While surplus products are normally thought of in terms of physical goods that are sold to consumers, other forms of surplus are also common in the business world. For example, a business may find that it employs surplus labor if there is a downturn in the demand for the goods the company manufactures. In this scenario, the business may choose to retain the labor force if the downturn in demand is projected to be short-term, or lay off a portion of the work force for a period of time, recalling those workers once demand increases. Both options are sometimes less costly than terminating the employment of the surplus labor and having to train new personnel when consumer demand increases.
When any type of surplus products exist, there is the need to determine what should be done with that surplus. If the cost of keeping the products in inventory is prohibitive, the producer may choose to simply destroy the finished goods, and avoid both the costs of warehousing the goods and the related tax liability. If the investment in the goods is considerable, the producer may choose to offer those goods at reduced prices in an effort to attract attention from consumers. The surplus can also be used to trade for products that the company needs, allowing the business to obtain supplies without actually touching its cash flow.

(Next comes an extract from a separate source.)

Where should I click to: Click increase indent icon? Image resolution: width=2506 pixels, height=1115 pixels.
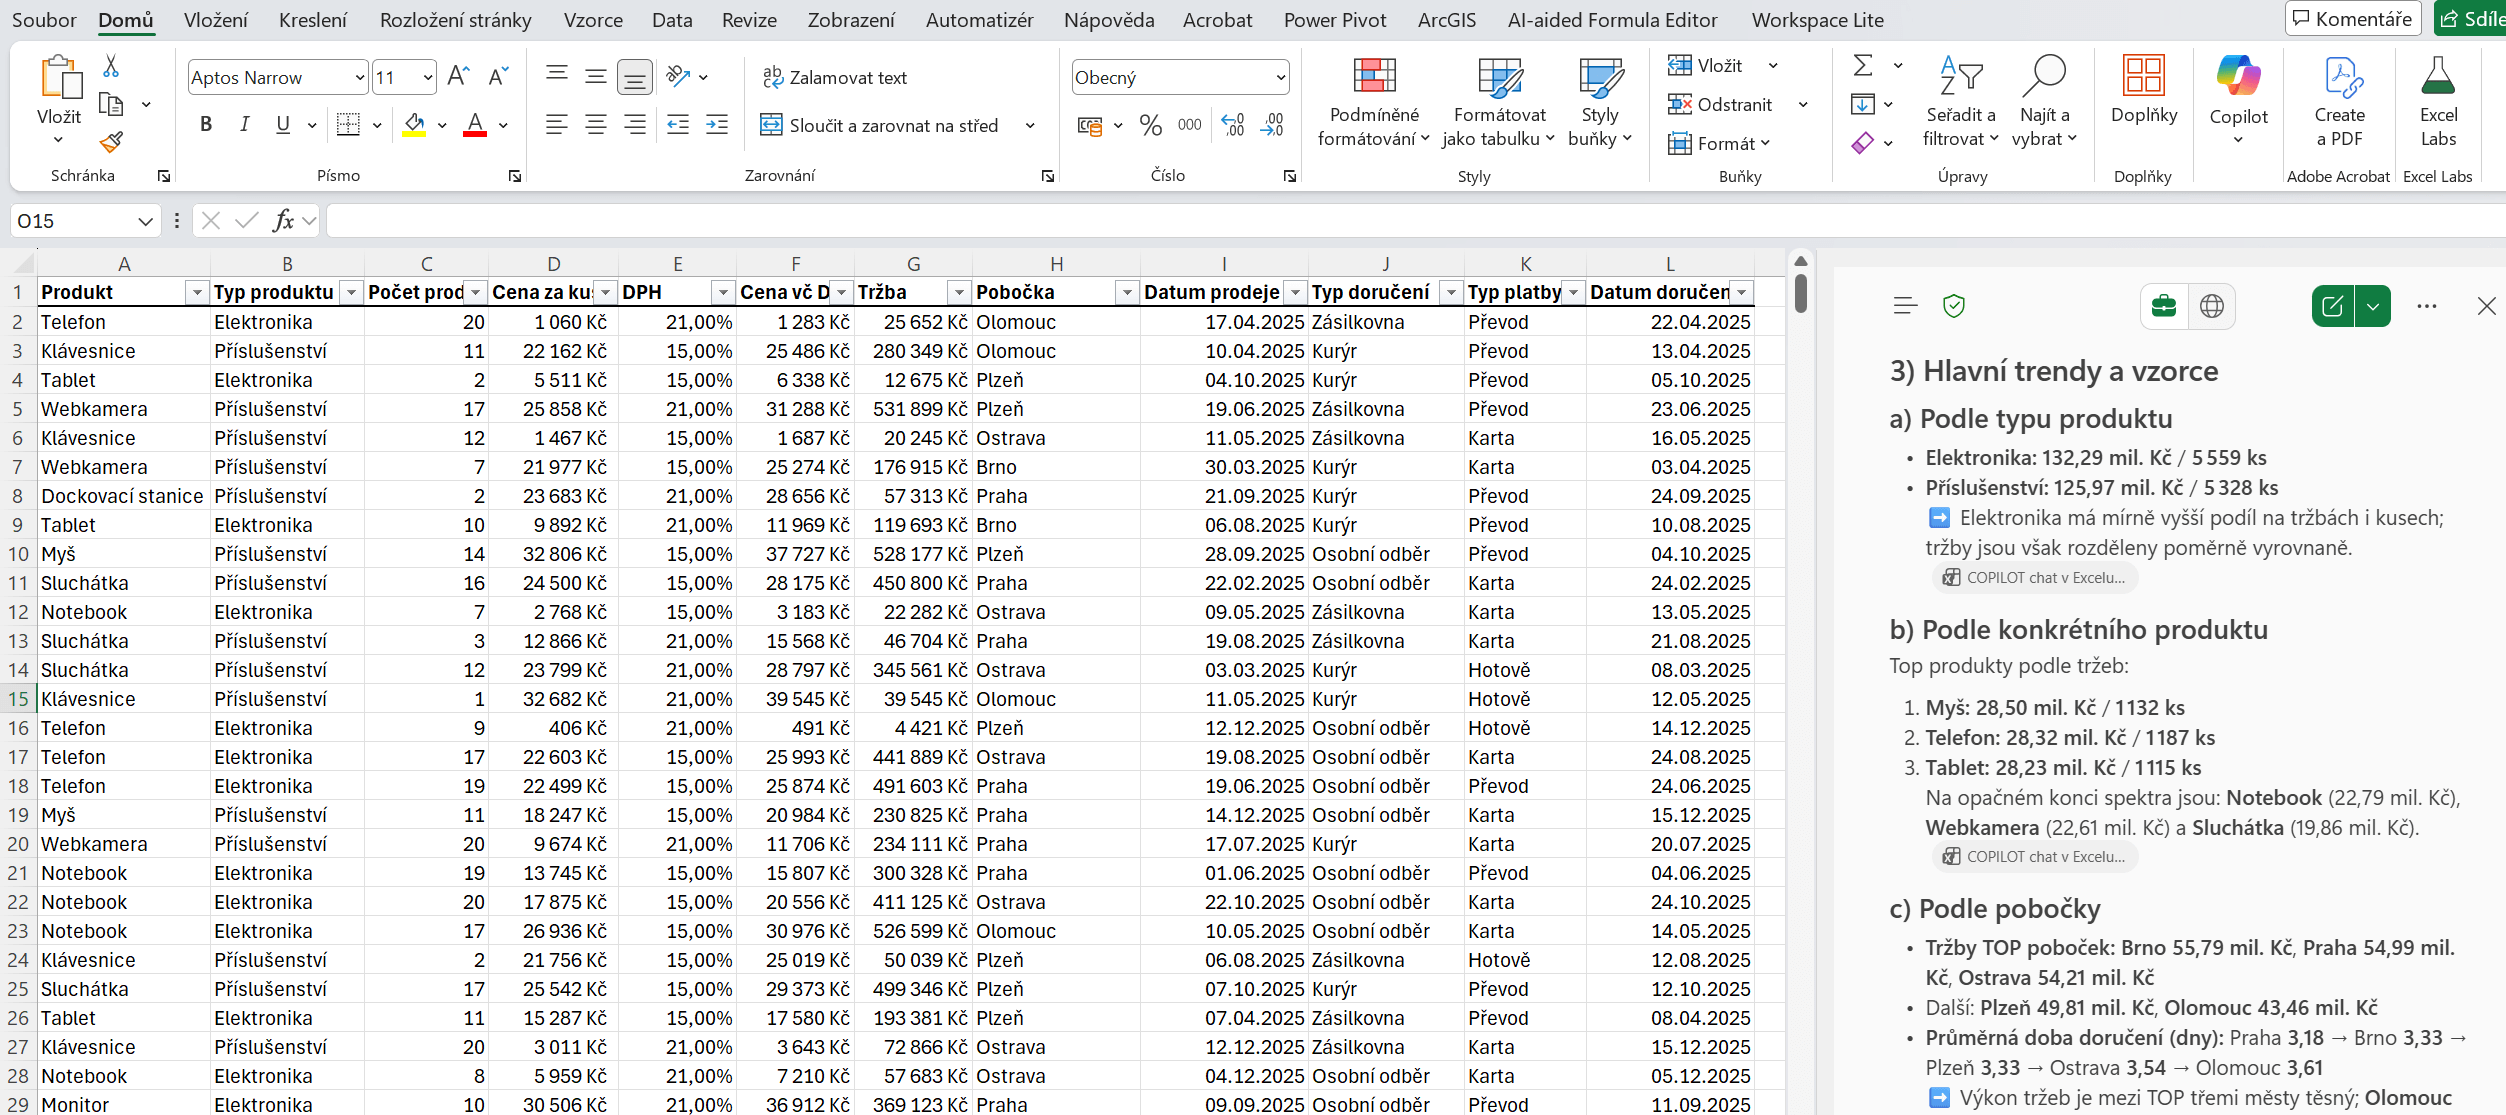click(717, 125)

Deciding how to manage surplus products to best effect is not always a straightforward task. The surplus value of the goods must be considered, as well as how long current economic conditions will prevail and keep consumer demand at a lower rate. There is also often the need to adjust the production process, so that the operating surplus produced is adjusted to meet current needs and minimize the chances of increasing the stockpile of surplus goods. By evaluating the exact circumstances surrounding the creation of the surplus, properly assessing the present and future condition of the market, and adjusting production accordingly, it is possible to incrementally dispose of the surplus products in whatever manner is in the best interests of the producer.